Agencies, media partners and marketers continued to emphasize partnership and collaboration at the annual 4As Transformation conference, which returned to Austin, Texas, this year.
"There isn't enough trust and respect within the client-agencies relationships," Jonathan Mildenhall, the new CMO of Airbnb, proclaimed as he sat on stage next to his agency partner, Starcom. John Osborn, president and CEO of BBDO New York, drove home the point on the last day: "If you don't know how to partner, you might as well get out of the way," he said. "Because partnership is everything in this business today."

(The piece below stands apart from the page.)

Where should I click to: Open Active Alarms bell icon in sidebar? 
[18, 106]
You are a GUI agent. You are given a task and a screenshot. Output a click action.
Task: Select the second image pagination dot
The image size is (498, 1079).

But attendees also made plenty of time for topics that the best minds in the industry are grappling with, such as ad tech in TV and online ad fraud.
Digital doesn't mean shorter content
Just because the world is moving more towards digital content
doesn't meant people want shorter pieces of content, said Ben
Jones, creative director at Google's agency team. In
fact, people want long-form content, he added, using examples like
the "Game of Thrones" books to illustrate that people want "choice
plus immersion." What consumers want is to choose select pieces of
content, "then immerse very deeply in those things," he said. The
challenge brands face is "to avoid being tuned out."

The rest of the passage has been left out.